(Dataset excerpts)
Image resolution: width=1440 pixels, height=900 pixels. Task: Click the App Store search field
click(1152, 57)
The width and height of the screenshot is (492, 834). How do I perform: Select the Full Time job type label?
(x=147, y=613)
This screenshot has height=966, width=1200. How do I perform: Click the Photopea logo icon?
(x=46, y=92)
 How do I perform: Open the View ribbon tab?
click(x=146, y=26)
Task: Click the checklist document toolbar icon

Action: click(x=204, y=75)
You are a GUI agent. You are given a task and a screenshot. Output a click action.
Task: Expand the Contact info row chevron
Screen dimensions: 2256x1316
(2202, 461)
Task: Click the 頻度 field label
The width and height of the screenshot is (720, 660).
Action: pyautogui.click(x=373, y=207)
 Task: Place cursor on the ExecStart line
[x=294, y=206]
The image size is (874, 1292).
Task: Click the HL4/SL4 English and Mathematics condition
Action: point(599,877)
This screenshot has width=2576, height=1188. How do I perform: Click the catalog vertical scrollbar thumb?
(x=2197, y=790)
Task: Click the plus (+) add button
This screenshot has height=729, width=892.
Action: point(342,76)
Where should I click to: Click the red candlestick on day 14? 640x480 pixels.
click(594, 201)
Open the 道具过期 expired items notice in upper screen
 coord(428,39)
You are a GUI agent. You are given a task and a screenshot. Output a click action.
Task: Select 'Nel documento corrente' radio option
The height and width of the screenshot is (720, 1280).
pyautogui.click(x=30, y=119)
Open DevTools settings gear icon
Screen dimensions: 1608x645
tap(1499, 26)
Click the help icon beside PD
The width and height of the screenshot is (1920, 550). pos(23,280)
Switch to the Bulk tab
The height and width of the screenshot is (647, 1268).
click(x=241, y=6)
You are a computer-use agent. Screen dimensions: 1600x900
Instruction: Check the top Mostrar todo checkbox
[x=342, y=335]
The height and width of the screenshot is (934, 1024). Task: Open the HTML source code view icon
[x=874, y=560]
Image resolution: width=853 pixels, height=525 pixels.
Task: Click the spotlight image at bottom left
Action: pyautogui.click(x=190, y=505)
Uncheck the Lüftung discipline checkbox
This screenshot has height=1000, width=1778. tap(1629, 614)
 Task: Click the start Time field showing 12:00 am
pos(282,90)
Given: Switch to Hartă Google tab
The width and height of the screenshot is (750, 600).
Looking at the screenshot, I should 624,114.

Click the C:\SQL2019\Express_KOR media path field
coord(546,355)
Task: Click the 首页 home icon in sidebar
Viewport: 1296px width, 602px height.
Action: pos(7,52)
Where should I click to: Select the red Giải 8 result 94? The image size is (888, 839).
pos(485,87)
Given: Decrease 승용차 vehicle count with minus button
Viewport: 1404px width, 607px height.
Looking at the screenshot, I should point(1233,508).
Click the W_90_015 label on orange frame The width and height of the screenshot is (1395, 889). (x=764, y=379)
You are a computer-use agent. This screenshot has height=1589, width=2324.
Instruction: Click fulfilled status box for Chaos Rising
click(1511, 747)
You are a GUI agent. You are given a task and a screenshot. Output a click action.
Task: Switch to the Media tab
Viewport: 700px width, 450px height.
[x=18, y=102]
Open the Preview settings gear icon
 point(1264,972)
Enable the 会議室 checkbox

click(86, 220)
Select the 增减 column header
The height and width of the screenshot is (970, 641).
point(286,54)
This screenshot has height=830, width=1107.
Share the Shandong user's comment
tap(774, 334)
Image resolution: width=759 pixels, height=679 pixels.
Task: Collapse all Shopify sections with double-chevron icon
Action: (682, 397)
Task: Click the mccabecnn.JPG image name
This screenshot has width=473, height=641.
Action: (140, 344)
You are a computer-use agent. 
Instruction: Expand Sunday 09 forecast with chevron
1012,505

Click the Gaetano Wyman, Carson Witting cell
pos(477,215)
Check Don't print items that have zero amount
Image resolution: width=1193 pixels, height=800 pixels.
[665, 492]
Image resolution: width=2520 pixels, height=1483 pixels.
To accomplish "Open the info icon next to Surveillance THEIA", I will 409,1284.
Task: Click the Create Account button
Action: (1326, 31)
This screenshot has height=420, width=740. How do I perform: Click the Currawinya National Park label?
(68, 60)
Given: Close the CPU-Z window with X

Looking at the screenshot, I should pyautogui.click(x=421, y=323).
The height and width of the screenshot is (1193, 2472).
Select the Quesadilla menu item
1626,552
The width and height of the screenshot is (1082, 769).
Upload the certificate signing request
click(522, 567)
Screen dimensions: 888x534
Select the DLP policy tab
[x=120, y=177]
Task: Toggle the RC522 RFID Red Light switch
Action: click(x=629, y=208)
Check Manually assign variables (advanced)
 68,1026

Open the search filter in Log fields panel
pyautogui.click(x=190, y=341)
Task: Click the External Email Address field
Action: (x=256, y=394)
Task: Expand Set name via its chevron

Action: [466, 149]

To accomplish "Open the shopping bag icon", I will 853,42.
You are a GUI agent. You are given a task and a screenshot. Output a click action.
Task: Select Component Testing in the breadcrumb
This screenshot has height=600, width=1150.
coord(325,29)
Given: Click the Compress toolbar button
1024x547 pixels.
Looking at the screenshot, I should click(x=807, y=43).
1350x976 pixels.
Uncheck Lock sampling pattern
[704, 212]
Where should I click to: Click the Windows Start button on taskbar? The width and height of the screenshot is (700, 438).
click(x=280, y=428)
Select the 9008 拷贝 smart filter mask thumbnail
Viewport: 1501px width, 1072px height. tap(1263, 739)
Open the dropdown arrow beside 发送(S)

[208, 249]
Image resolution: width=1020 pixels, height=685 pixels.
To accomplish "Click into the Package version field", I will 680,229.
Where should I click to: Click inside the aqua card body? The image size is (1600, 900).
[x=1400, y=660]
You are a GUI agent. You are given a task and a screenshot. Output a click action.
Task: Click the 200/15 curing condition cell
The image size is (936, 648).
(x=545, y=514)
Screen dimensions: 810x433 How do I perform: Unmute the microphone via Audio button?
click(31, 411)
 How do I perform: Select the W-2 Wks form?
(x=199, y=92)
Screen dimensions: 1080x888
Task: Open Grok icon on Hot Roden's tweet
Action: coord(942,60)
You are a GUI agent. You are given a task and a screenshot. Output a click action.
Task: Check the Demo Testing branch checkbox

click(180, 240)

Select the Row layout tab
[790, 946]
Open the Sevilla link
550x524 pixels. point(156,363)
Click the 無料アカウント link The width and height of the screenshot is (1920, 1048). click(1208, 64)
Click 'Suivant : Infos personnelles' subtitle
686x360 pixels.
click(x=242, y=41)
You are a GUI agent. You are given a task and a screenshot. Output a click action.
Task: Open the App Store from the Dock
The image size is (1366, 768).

## What to work on
Would you copy out all of the entries exactly?

## Exercise solution
Image resolution: width=1440 pixels, height=900 pixels. Task: Click the App Store search field
click(1152, 57)
The width and height of the screenshot is (492, 834). How do I perform: Select the Full Time job type label?
(x=147, y=613)
This screenshot has height=966, width=1200. How do I perform: Click the Photopea logo icon?
(x=46, y=92)
 How do I perform: Open the View ribbon tab?
click(x=146, y=26)
Task: Click the checklist document toolbar icon

Action: click(x=204, y=75)
You are a GUI agent. You are given a task and a screenshot. Output a click action.
Task: Expand the Contact info row chevron
Screen dimensions: 2256x1316
(2202, 461)
Task: Click the 頻度 field label
The width and height of the screenshot is (720, 660).
Action: pyautogui.click(x=373, y=207)
 Task: Place cursor on the ExecStart line
[x=294, y=206]
The image size is (874, 1292).
Task: Click the HL4/SL4 English and Mathematics condition
Action: point(599,877)
This screenshot has width=2576, height=1188. How do I perform: Click the catalog vertical scrollbar thumb?
(x=2197, y=790)
Task: Click the plus (+) add button
This screenshot has height=729, width=892.
Action: point(342,76)
Where should I click to: Click the red candlestick on day 14? 640x480 pixels.
click(594, 201)
Open the 道具过期 expired items notice in upper screen
 coord(428,39)
You are a GUI agent. You are given a task and a screenshot. Output a click action.
Task: Select 'Nel documento corrente' radio option
The height and width of the screenshot is (720, 1280).
pyautogui.click(x=30, y=119)
Open DevTools settings gear icon
Screen dimensions: 1608x645
tap(1499, 26)
Click the help icon beside PD
The width and height of the screenshot is (1920, 550). pos(23,280)
Switch to the Bulk tab
The height and width of the screenshot is (647, 1268).
click(x=241, y=6)
You are a computer-use agent. Screen dimensions: 1600x900
Instruction: Check the top Mostrar todo checkbox
[x=342, y=335]
The height and width of the screenshot is (934, 1024). Task: Open the HTML source code view icon
[x=874, y=560]
Image resolution: width=853 pixels, height=525 pixels.
Task: Click the spotlight image at bottom left
Action: pyautogui.click(x=190, y=505)
Uncheck the Lüftung discipline checkbox
This screenshot has height=1000, width=1778. tap(1629, 614)
 Task: Click the start Time field showing 12:00 am
pos(282,90)
Given: Switch to Hartă Google tab
The width and height of the screenshot is (750, 600).
Looking at the screenshot, I should 624,114.

Click the C:\SQL2019\Express_KOR media path field
coord(546,355)
Task: Click the 首页 home icon in sidebar
Viewport: 1296px width, 602px height.
Action: pos(7,52)
Where should I click to: Select the red Giải 8 result 94? The image size is (888, 839).
pos(485,87)
Given: Decrease 승용차 vehicle count with minus button
Viewport: 1404px width, 607px height.
Looking at the screenshot, I should point(1233,508).
Click the W_90_015 label on orange frame The width and height of the screenshot is (1395, 889). (x=764, y=379)
You are a computer-use agent. This screenshot has height=1589, width=2324.
Instruction: Click fulfilled status box for Chaos Rising
click(1511, 747)
You are a GUI agent. You are given a task and a screenshot. Output a click action.
Task: Switch to the Media tab
Viewport: 700px width, 450px height.
[x=18, y=102]
Open the Preview settings gear icon
 point(1264,972)
Enable the 会議室 checkbox

click(86, 220)
Select the 增减 column header
The height and width of the screenshot is (970, 641).
point(286,54)
This screenshot has height=830, width=1107.
Share the Shandong user's comment
tap(774, 334)
Image resolution: width=759 pixels, height=679 pixels.
Task: Collapse all Shopify sections with double-chevron icon
Action: (682, 397)
Task: Click the mccabecnn.JPG image name
This screenshot has width=473, height=641.
Action: (140, 344)
You are a computer-use agent. 
Instruction: Expand Sunday 09 forecast with chevron
1012,505

Click the Gaetano Wyman, Carson Witting cell
pos(477,215)
Check Don't print items that have zero amount
Image resolution: width=1193 pixels, height=800 pixels.
[665, 492]
Image resolution: width=2520 pixels, height=1483 pixels.
To accomplish "Open the info icon next to Surveillance THEIA", I will 409,1284.
Task: Click the Create Account button
Action: (1326, 31)
This screenshot has height=420, width=740. How do I perform: Click the Currawinya National Park label?
(68, 60)
Given: Close the CPU-Z window with X

Looking at the screenshot, I should pyautogui.click(x=421, y=323).
The height and width of the screenshot is (1193, 2472).
Select the Quesadilla menu item
1626,552
The width and height of the screenshot is (1082, 769).
Upload the certificate signing request
click(522, 567)
Screen dimensions: 888x534
Select the DLP policy tab
[x=120, y=177]
Task: Toggle the RC522 RFID Red Light switch
Action: click(x=629, y=208)
Check Manually assign variables (advanced)
 68,1026

Open the search filter in Log fields panel
pyautogui.click(x=190, y=341)
Task: Click the External Email Address field
Action: (x=256, y=394)
Task: Expand Set name via its chevron

Action: [466, 149]

To accomplish "Open the shopping bag icon", I will 853,42.
You are a GUI agent. You are given a task and a screenshot. Output a click action.
Task: Select Component Testing in the breadcrumb
This screenshot has height=600, width=1150.
coord(325,29)
Given: Click the Compress toolbar button
1024x547 pixels.
Looking at the screenshot, I should click(x=807, y=43).
1350x976 pixels.
Uncheck Lock sampling pattern
[704, 212]
Where should I click to: Click the Windows Start button on taskbar? The width and height of the screenshot is (700, 438).
click(x=280, y=428)
Select the 9008 拷贝 smart filter mask thumbnail
Viewport: 1501px width, 1072px height. tap(1263, 739)
Open the dropdown arrow beside 发送(S)

[208, 249]
Image resolution: width=1020 pixels, height=685 pixels.
To accomplish "Click into the Package version field", I will 680,229.
Where should I click to: Click inside the aqua card body? The image size is (1600, 900).
[x=1400, y=660]
You are a GUI agent. You are given a task and a screenshot. Output a click action.
Task: Click the 200/15 curing condition cell
The image size is (936, 648).
(x=545, y=514)
Screen dimensions: 810x433 How do I perform: Unmute the microphone via Audio button?
click(31, 411)
 How do I perform: Select the W-2 Wks form?
(x=199, y=92)
Screen dimensions: 1080x888
Task: Open Grok icon on Hot Roden's tweet
Action: coord(942,60)
You are a GUI agent. You are given a task and a screenshot. Output a click action.
Task: Check the Demo Testing branch checkbox

click(180, 240)

Select the Row layout tab
[790, 946]
Open the Sevilla link
550x524 pixels. point(156,363)
Click the 無料アカウント link The width and height of the screenshot is (1920, 1048). click(1208, 64)
Click 'Suivant : Infos personnelles' subtitle
686x360 pixels.
click(x=242, y=41)
You are a GUI agent. You are given a task and a screenshot. Output a click action.
Task: Open the App Store from the Dock
The image size is (1366, 768).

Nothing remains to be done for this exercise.